Monday, February 16, 2009

Cling wrap backgrounds

I suspect everyone who has made their own backgrounds has already made these cling wrap backgrounds, but I never had. Learning from my mistake the other day when I tried to use Staz-on and alcohol for this technique, I changed my tactic this time. What I got were some of the most beautiful backgrounds, although they did curl a bit when dry.
Supplies from lower left clockwise:
Substrate (I used 12 X 12 heavy white cardstock)
Craft sheet and/or plastic to protect your work surface
Plastic cups (shown with paint in one, water in the other)
Cling wrap
Cheap acrylic paint
Mica powders (optional)
Foam brush
Not shown: rubber gloves and paper towels
Create a wash by mixing 1/2 water and 1/2 acrylic paint. Don't use expensive paints, since you are watering them down, anyway. This is one time when cheap is better. At this point, you can add mica powders. I used a metallic paint on this sheet, so didn't need the mica powder. Work quickly and make sure there is lots of wash on the page.

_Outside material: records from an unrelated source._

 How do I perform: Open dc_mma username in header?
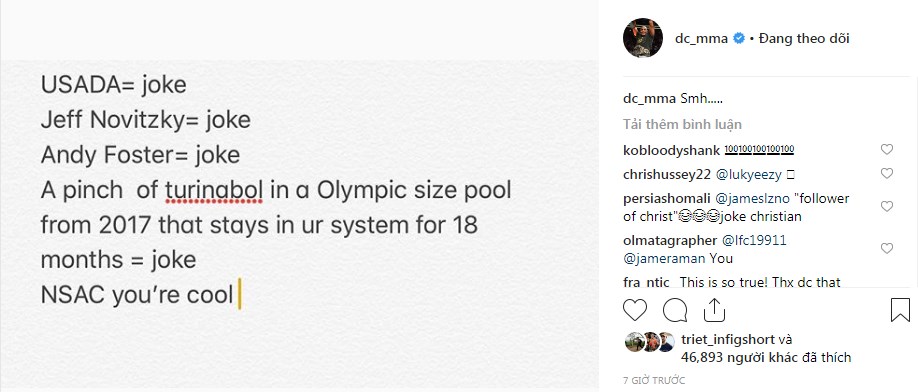coord(701,39)
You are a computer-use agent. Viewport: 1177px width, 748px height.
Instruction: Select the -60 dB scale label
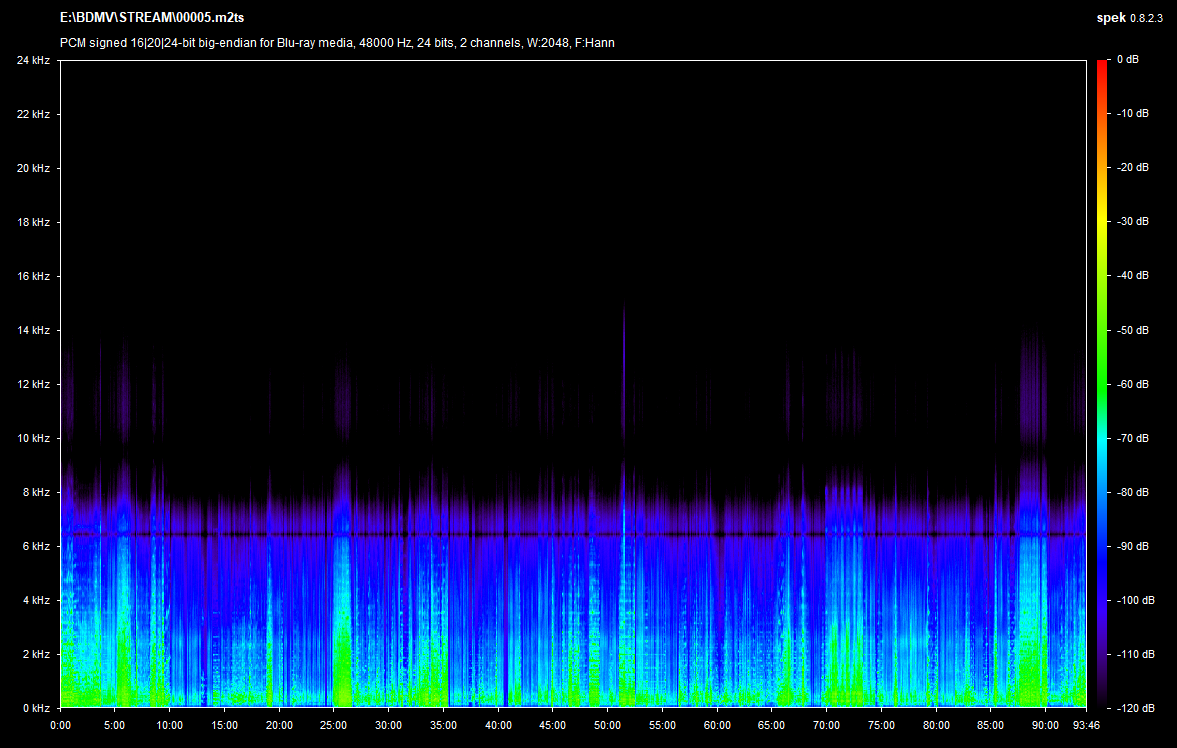click(1132, 384)
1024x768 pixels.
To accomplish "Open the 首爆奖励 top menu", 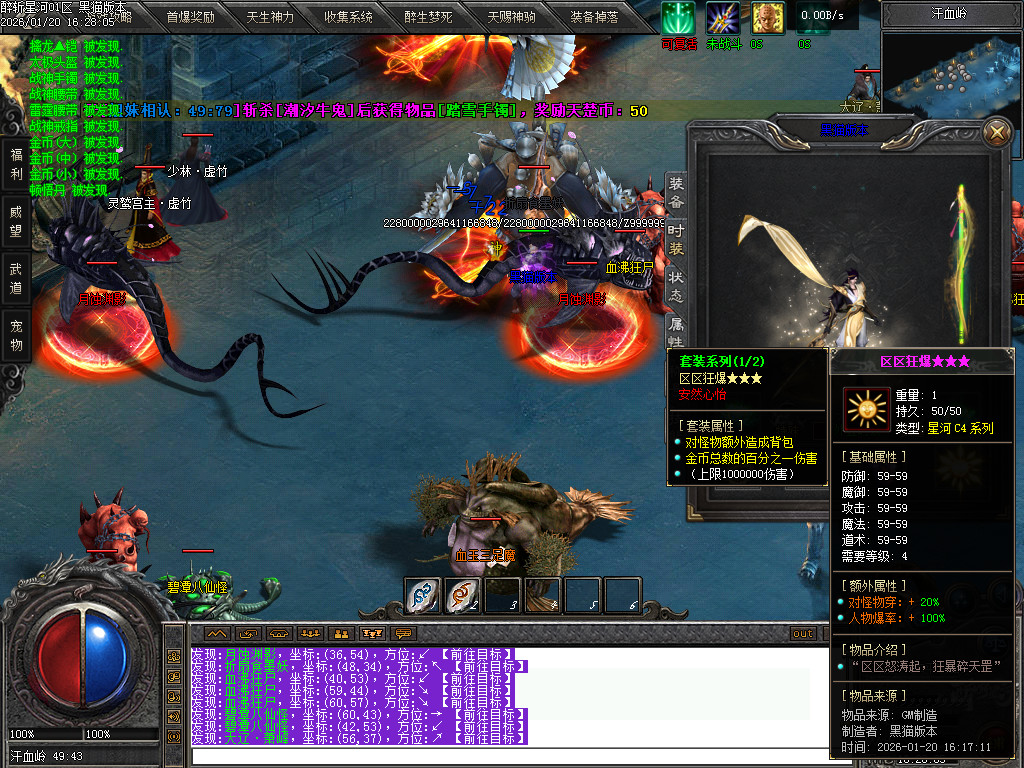I will 190,16.
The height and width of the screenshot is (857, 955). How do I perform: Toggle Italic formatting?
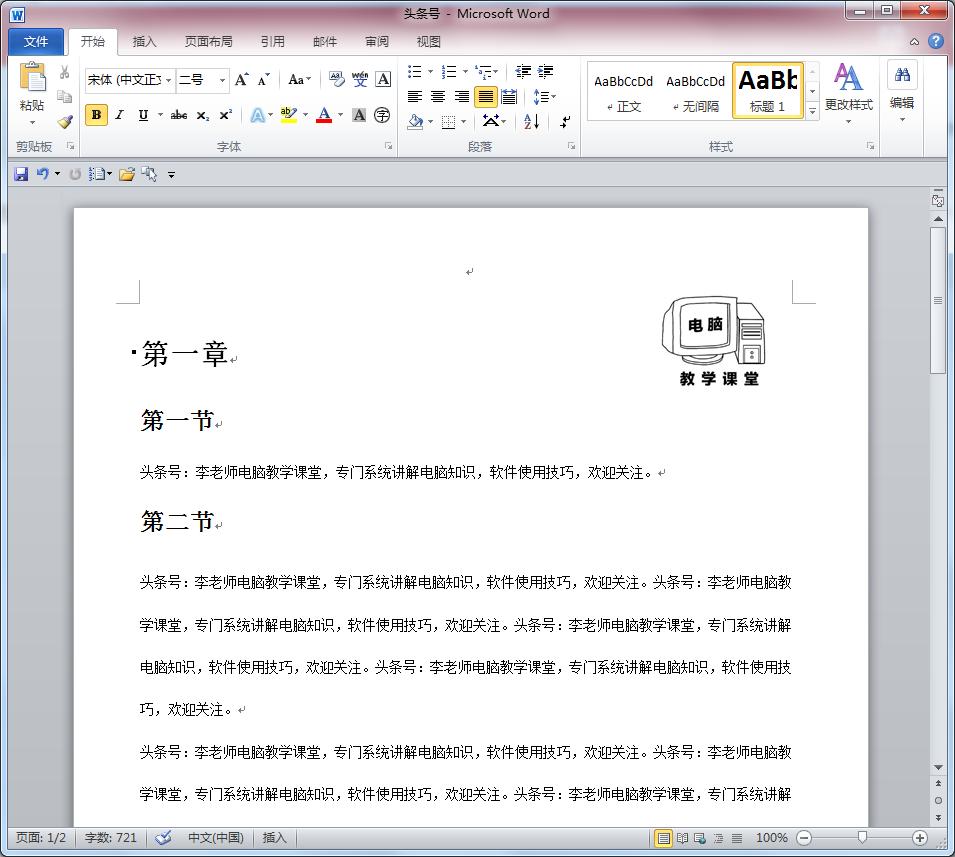click(119, 114)
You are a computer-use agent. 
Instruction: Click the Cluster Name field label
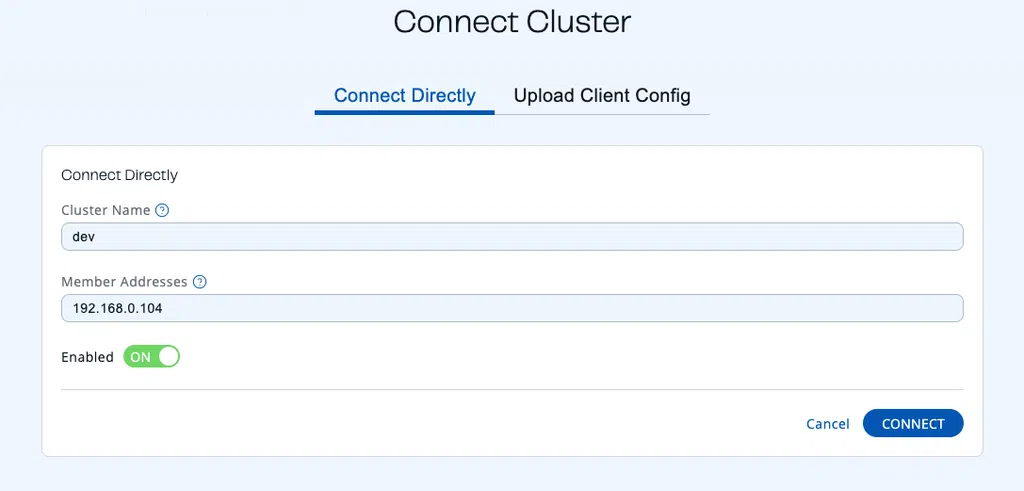tap(106, 211)
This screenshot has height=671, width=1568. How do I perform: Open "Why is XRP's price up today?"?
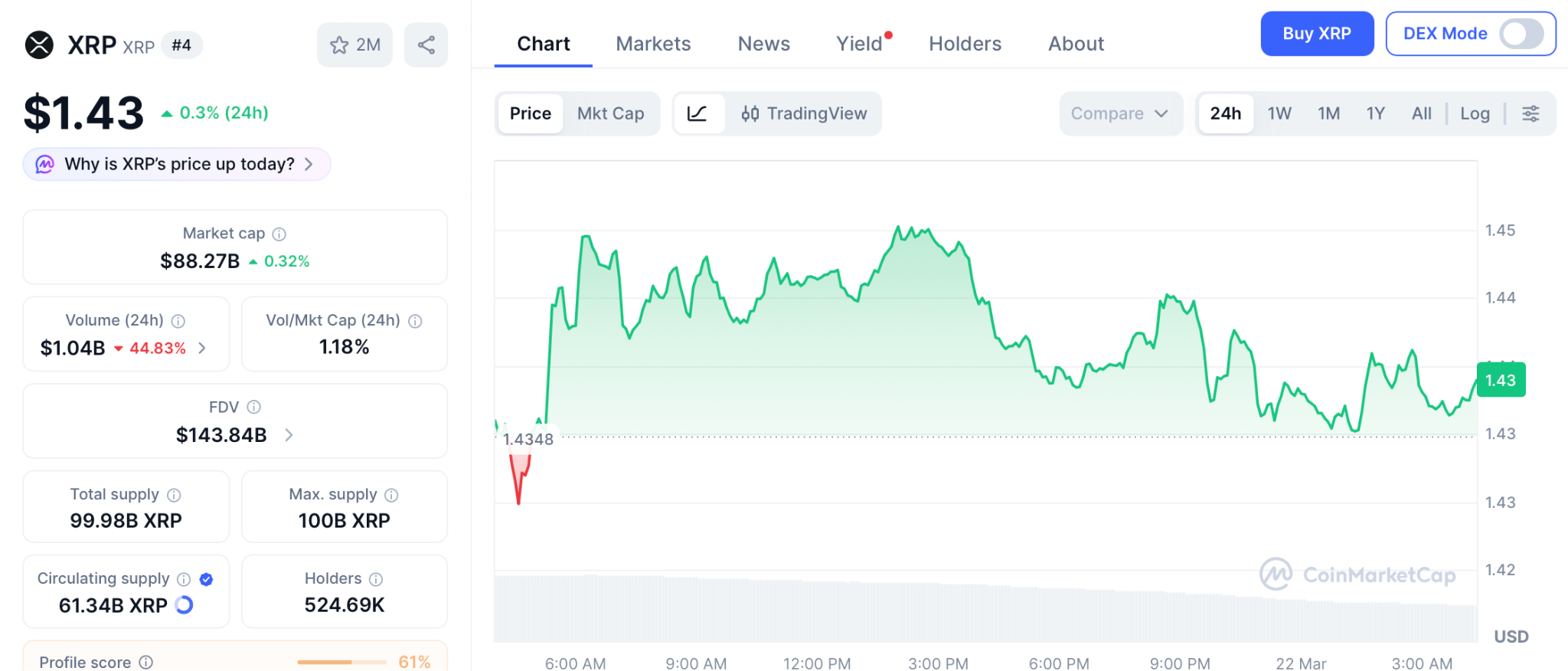point(178,165)
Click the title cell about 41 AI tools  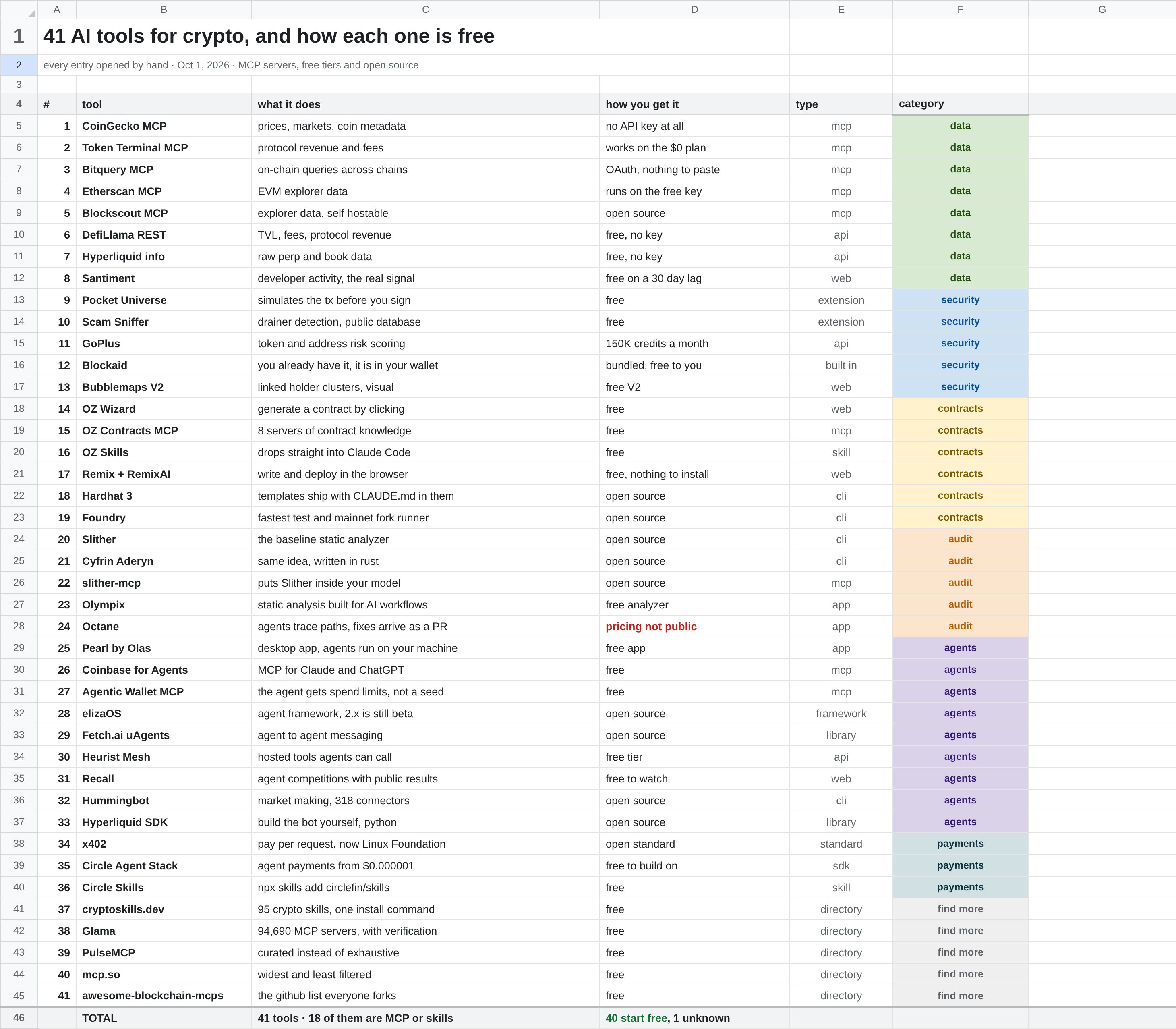tap(413, 36)
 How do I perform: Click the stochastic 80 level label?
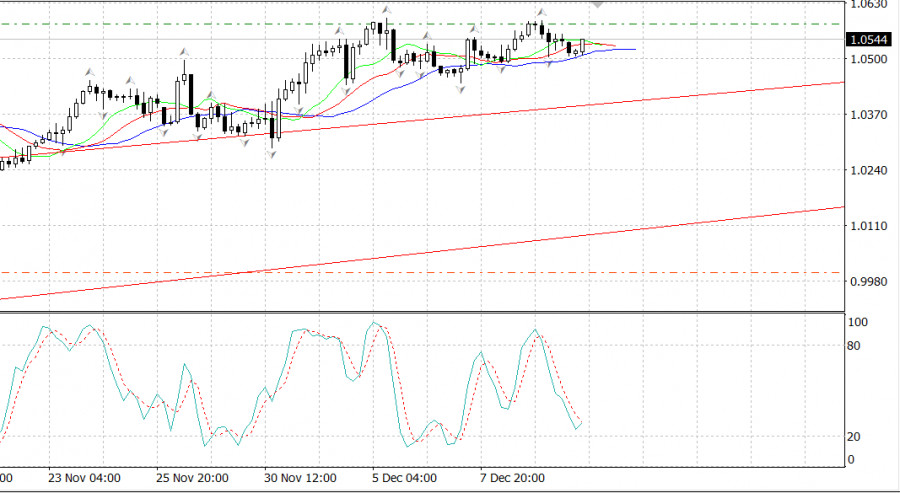coord(853,346)
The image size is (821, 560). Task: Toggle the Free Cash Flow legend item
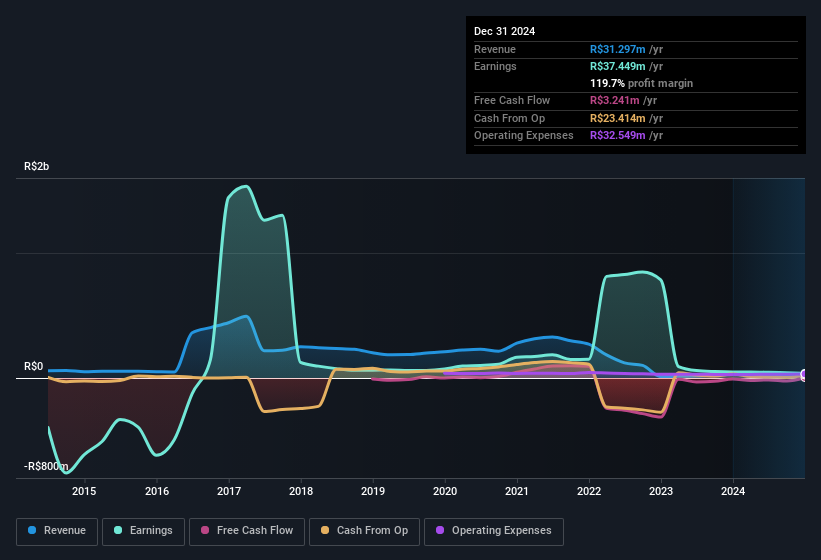click(246, 531)
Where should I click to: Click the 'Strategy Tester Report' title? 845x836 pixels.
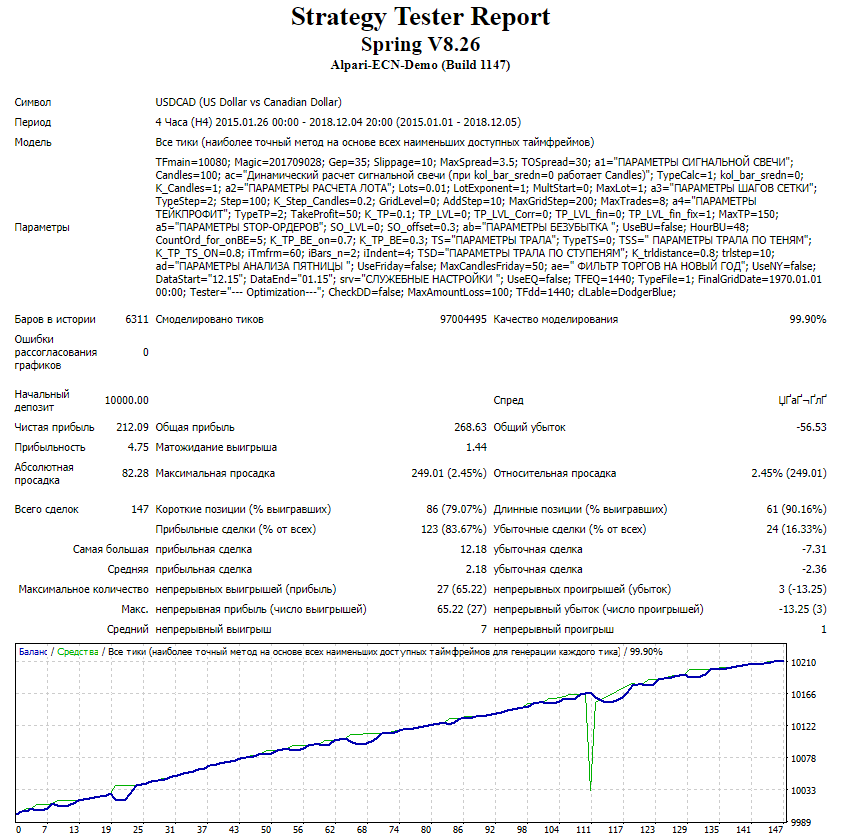[420, 17]
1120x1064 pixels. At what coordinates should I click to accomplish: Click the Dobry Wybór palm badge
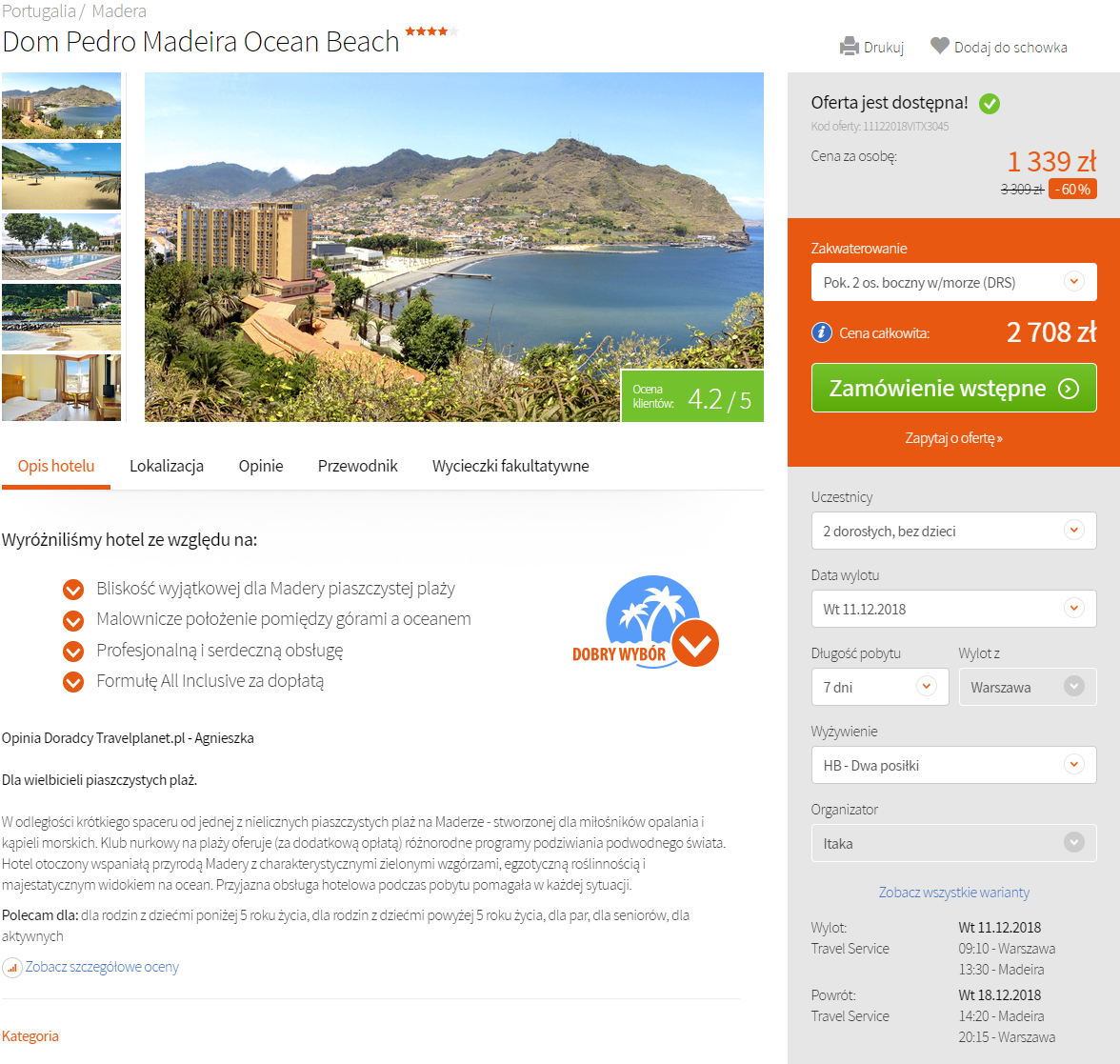pos(646,622)
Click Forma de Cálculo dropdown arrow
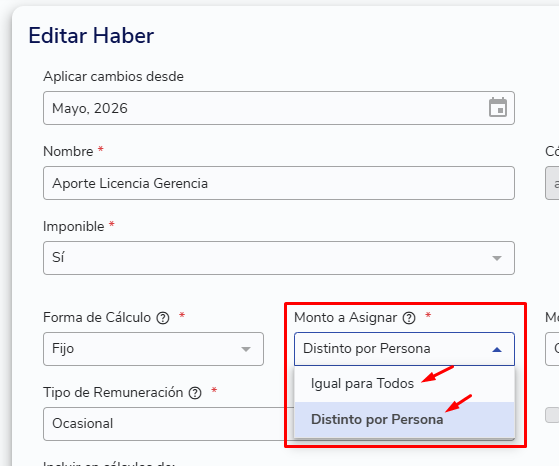The width and height of the screenshot is (559, 466). pos(246,349)
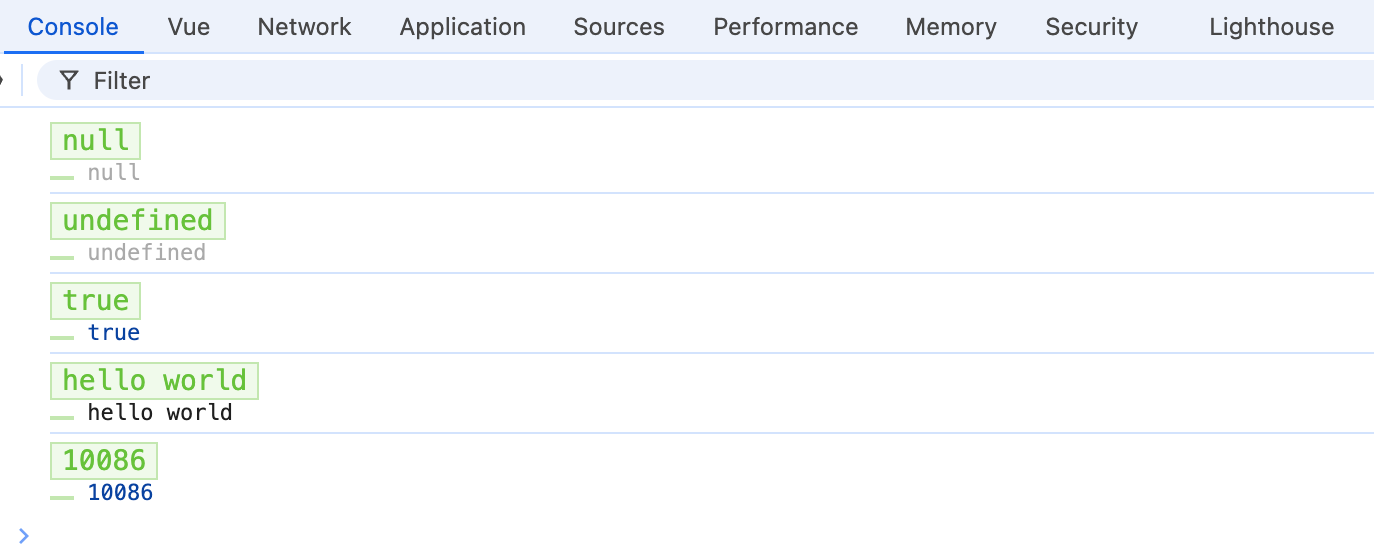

Cut a piece of cling wrap about 1 1/2 times the length of your substrate. Since mine was square, I ended up using two lengths to cover each sheet. Crumple the cling wrap.
Lay the cling wrap on the wet paper.
If you haven't crumpled it enough, you can still push and twist the cling wrap at this point. Set aside to dry.
You can also press the cling wrap with your hands to assure good coverage.

Set aside to dry. Yes, I mentioned that before, but you must leave the cling wrap on the paper until the paint is completely dry. If you don't the top layer of your paper will peel away with the cling wrap (don't ask how I know this).
One of my two favorite pieces happened as an accident. This background was made using pink paint and water only. I reused some of the cling wrap and thought I had used the clean side, only to find out that the copper paint from the previous background had transferred to the page. What a gorgeous accident I created. You should click on this photo to see the true beauty of it.
My other favorite background used green, blue, and copper colored acrylics. The colors sort of bled together in the process and created this stunning piece.
Here are all the pieces I created using this technique. I could have made more, but I ran out of room to dry them. It's a small craft room and I had no place to put them outside to dry. The scanned images above are the top and middle pages in the left column of this photo. The middle and lower pages in the right column are the ones I demoed above.

5 thoughtful remarks:

Mary S. Hunt said...

one of my favorite techniques
great examples of results!

Erasmuse said...

These are very cool. The green, blue, and copper one reminds me of looking into a microscope! Nice. Have you tried the same technique only crumpling up wax paper a little, opening it up and then placing that over the paint? I love to experiment with this stuff.

"Altered My Muse"

The Paper Artist said...

Gorgeous, simply gorgeous.

Yvonne said...

I love this. I have done ink pourings and then laid cling wrap on top until the ink dried and then did a watercolor on top of that, in the negative. It turned out beautiful and my instructor said it was good enough for a show. It's amazing what you can do with almost nothing.

Divers and Sundry said...

Does this work with watercolors? I'm trying to make my backgrounds more interesting and will try the acrylics, but I thought I'd ask before I tried the watercolors. (I'll follow comments here if you'd rather answer on your blog.)